Baltimore schools will be closed Presidents’ Day, the school board announced Tuesday, giving frustrated families and teachers notice less than a week before the holiday.
Presidents’ Day — Monday — was supposed to be the first “inclement weather make-up day,” based on the academic calendar approved by the board last year. But district officials asked board members to throw out that plan, preserve the long weekend and instead extend the school year past June 15.
The school board voted Tuesday to revamp its plan for making up snow days. Under the previous plan, the first snow day was to be made up on Presidents’ Day. The next two snow days were to be made up by converting the first two days of spring break to regular school days.
Now, the snow day taken Jan. 14 will be made up June 17. The snow days taken Monday and Tuesday will be made up June 18 and 19.
If the district closes all schools for any more days, the school year could extend through June 21. If those days are maxed out, the district can start cutting into spring break.
School systems across Maryland were forced to compress their academic calendars after Gov.
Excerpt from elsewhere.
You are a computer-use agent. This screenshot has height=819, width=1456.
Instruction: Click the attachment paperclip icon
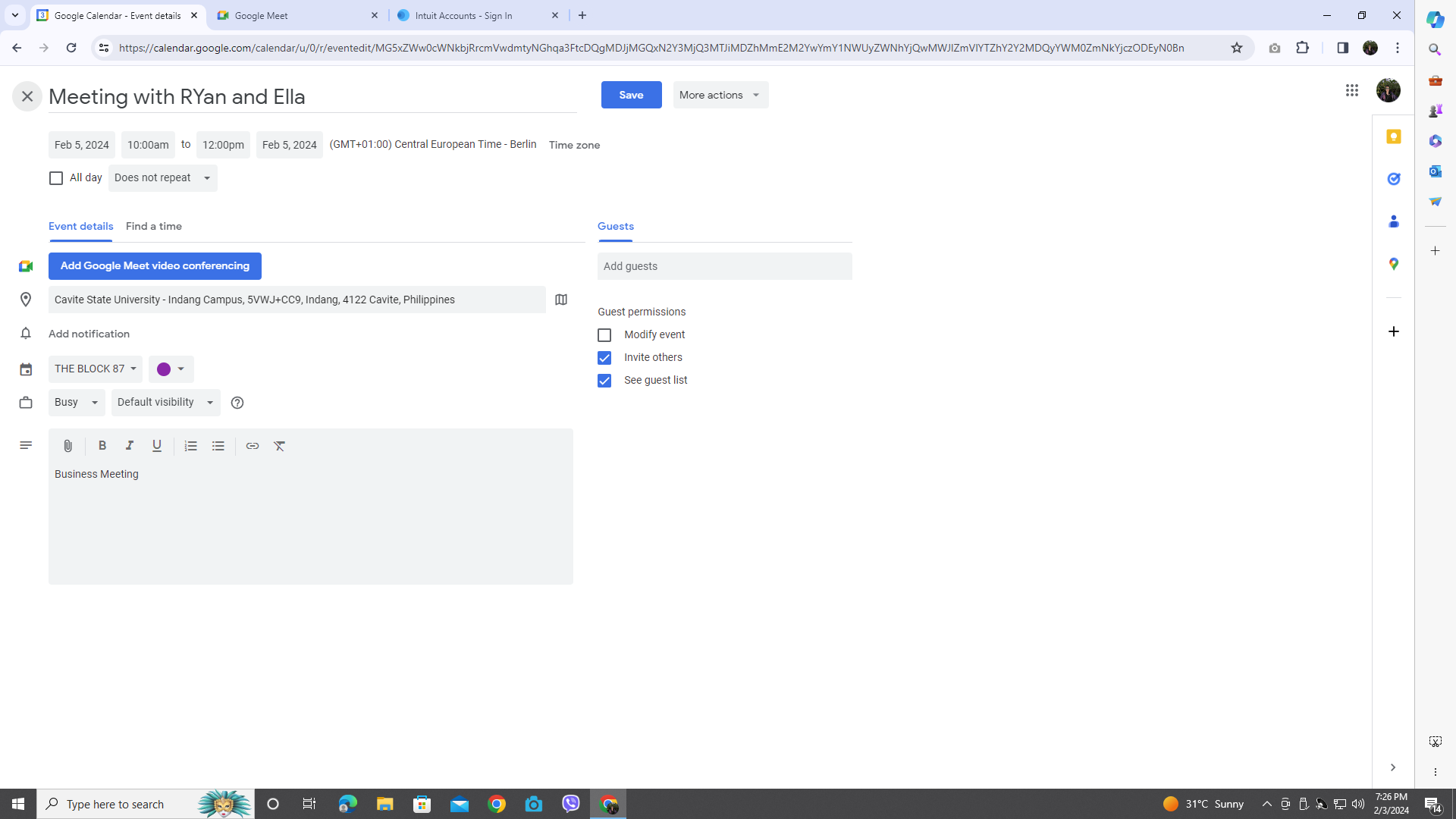(x=67, y=446)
Larry Hogan mandated in 2016 that all public schools start classes after Labor Day and end by June 15. Officials in some districts, like Baltimore, have complained they have little flexibility to adjust for snow days or other emergencies.
Hogan and other supporters of the late start date argue the longer summer break gives families more time together and is a boon for the state’s tourism industry, especially in Ocean City. Those on the other side of the debate say it creates problems for families who rely on and struggle to pay for additional child care during the summer. It’s also left districts struggling to squeeze in religious holidays, spring break and the appropriate number of professional development days for teachers.
Also Tuesday, the Maryland Senate approved a bill that seeks to overturn Hogan’s executive order. The bill, which passed 31-13, calls for returning control over school calendars to local school boards.
Hogan pledged last week to write his own bill that would allow local school boards to start classes after Labor Day, but only if they put the decision on the ballot for a public vote.